What was the production process like?

The second reason that made this project important was that I had a reasonably complex map search feature to design, which involved drawing polygons. At this point in 2016, Zillow and Compass didn’t have design patterns that were the industry standard that could help give inspiration to the most usable user flow. It was either allow users to draw/remove shapes that indicated school districts or simply add text areas to the communities and property pages that would be farther out of the user’s search criteria than our client would want it to be.

What did I deliver?

We delivered a site that drove mostly Minnesotan families towards a map search where they could determine the housing market within desirable school districts.

Full project spec: 2 Home pages (Company/Agent Templates) 6 Archives for Properties, Agents, Communities, Blogs and the corresponding sister pages to the archives at the third level, plus multi-purpose sidebar and full width layouts, 404 = 15ish page sets.

Broadly speaking, we navigated a new process that balanced form, function and incorporated their brand to the degree that suited the medium. All the post launch changes were new features they didn’t have the time or budget to tackle in the short-term, which was another huge win for us as a company. And seven plus years on, we still have a healthy relationship with the client with a site that has held up since our initial design which is a particularly proud milestone for me.

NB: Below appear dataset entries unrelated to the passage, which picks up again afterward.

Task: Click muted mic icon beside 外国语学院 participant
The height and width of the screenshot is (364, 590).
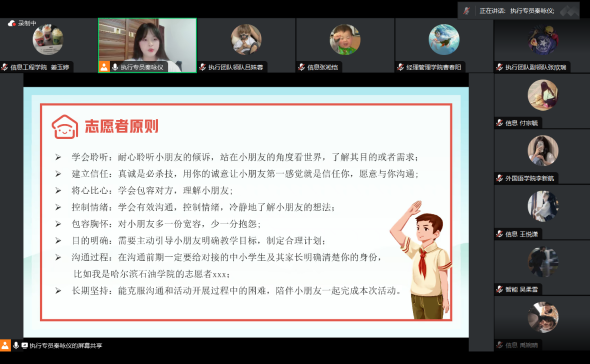Action: (x=500, y=178)
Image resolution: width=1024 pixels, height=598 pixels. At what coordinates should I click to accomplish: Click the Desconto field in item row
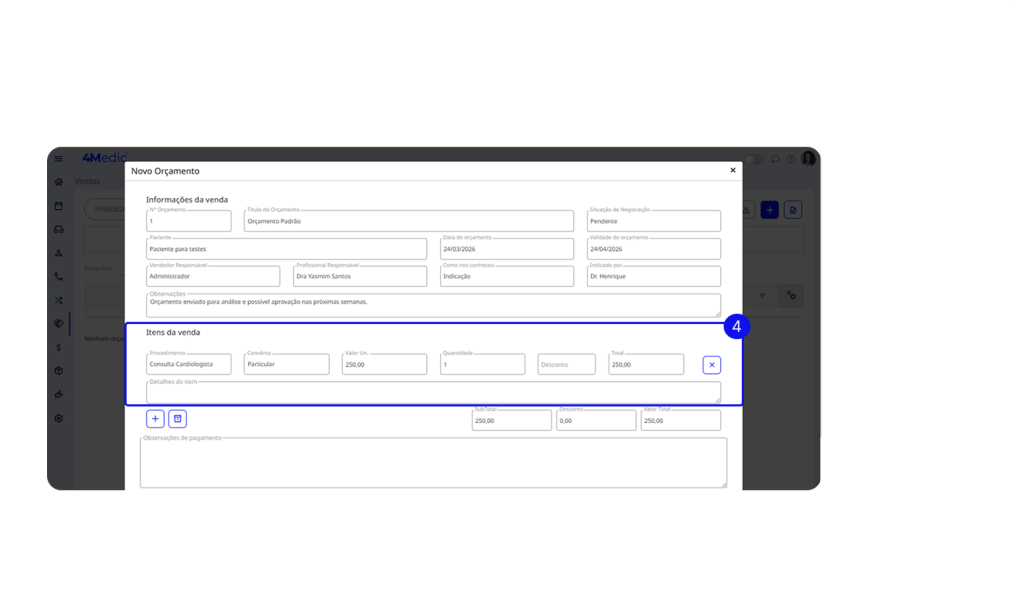point(566,365)
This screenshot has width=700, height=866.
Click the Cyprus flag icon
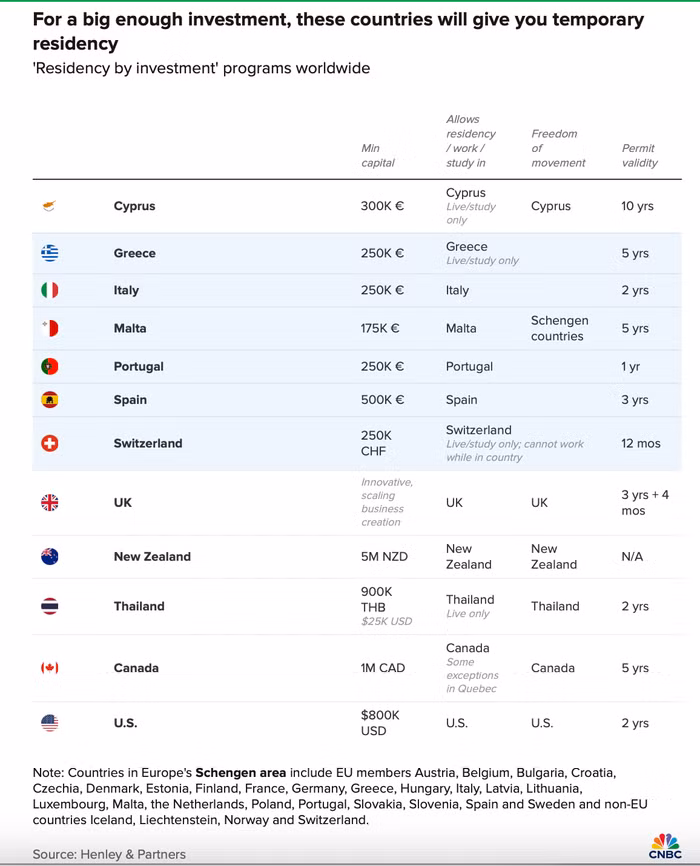point(49,206)
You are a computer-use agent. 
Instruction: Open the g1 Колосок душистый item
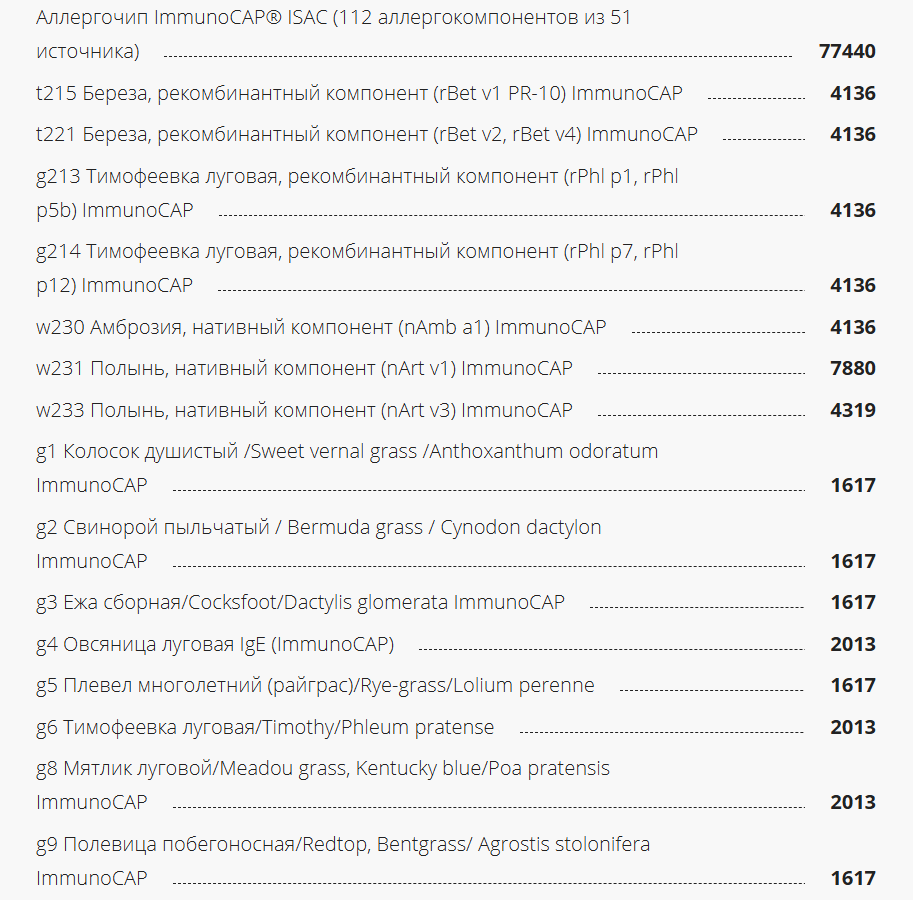point(347,452)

I generally tell clients that we aren’t designing just for the present, but trying to foresee what challenges you will have ahead so we can build something you will be satisfied with to the point that chopping and changing becomes a luxury rather than a necessity.

“This was an early example of finding my voice to identify an operational problem and have the confidence to voice a concern and offer a thoughtful solution.”

— Insecure 20-something Jason.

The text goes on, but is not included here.